Book Report: Firestarter by Stephen King (1980)

I bought this book a long, long time ago when I was doing the eBay thing. Undoubtedly, I bought it for a buck or less and hoped to turn that into a quick three or four dollars, minus eBay’s cut of fifty cents plus twenty percent plus PayPal’s quarter plus twenty percent plus whatever shipping cost over what I charged plus the cost of packaging compounded with the cost of gas to the post office and my time in preparing and shipping the item. In retrospect, perhaps my bottom line is better off that I didn’t actually sell the book on eBay. Now that I’ve come to better appreciate Stephen King, my library is certainly better off.

As you probably already know, gentle reader, this book deals with a father and his daughter on the run from a clandestine government organization called the Shop. A participant in a small study while in college, Andy McGee (the father) found that he had special abilities beyond those of normal men. He married another participant, and together they begot the very special titular pyrokinetic daughter Charlene. The clandestine officials kill the mother and pursue the father and daughter so they can study them and perhaps use the child’s power on the Russkies. Hell, you know how it works out, sorta; you remember the Drew Barrymore movie, back when it was startling that the little girl from E.T. could be dangerous–back before the little girl who played the little girl from E.T. became actually dangerous.

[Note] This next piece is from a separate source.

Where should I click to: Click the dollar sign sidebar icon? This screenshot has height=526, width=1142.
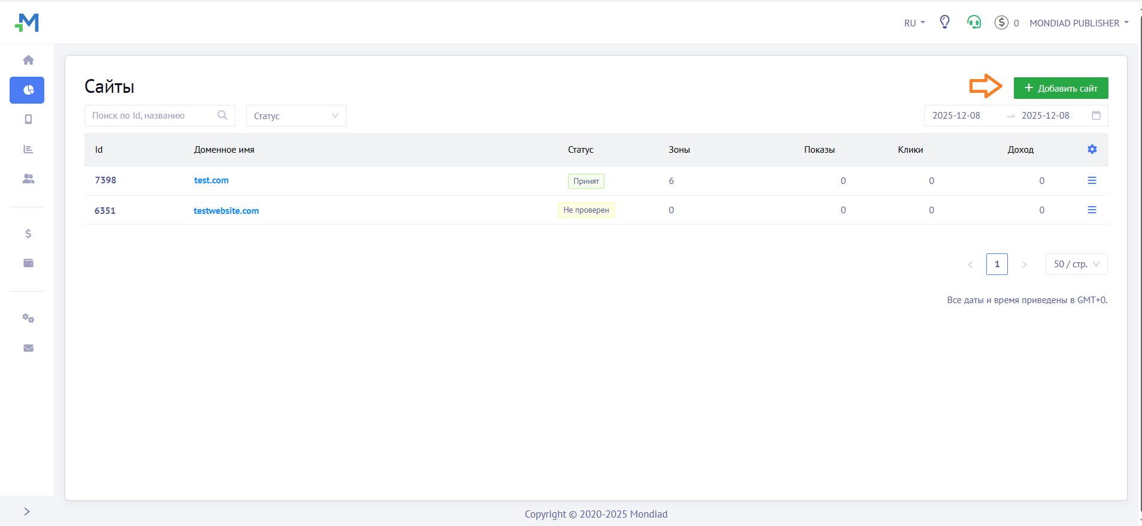[28, 234]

The book moves along quickly and captures not only early King narrative, but also some of the zeitgeist of the time. Unfortunately, the book’s ending also reflects that zeitgeist, without any cathartic retribution or quiet return of the hero to normalcy; no, we get an indication that the child will tell her story to the one periodical that will stick it to the man, a periodical of some influence at the time, perhaps, but not any more. Of course, it wasn’t 2005 in 1980, so I couldn’t certainly expect Charlie McGee to start a blog, but come on.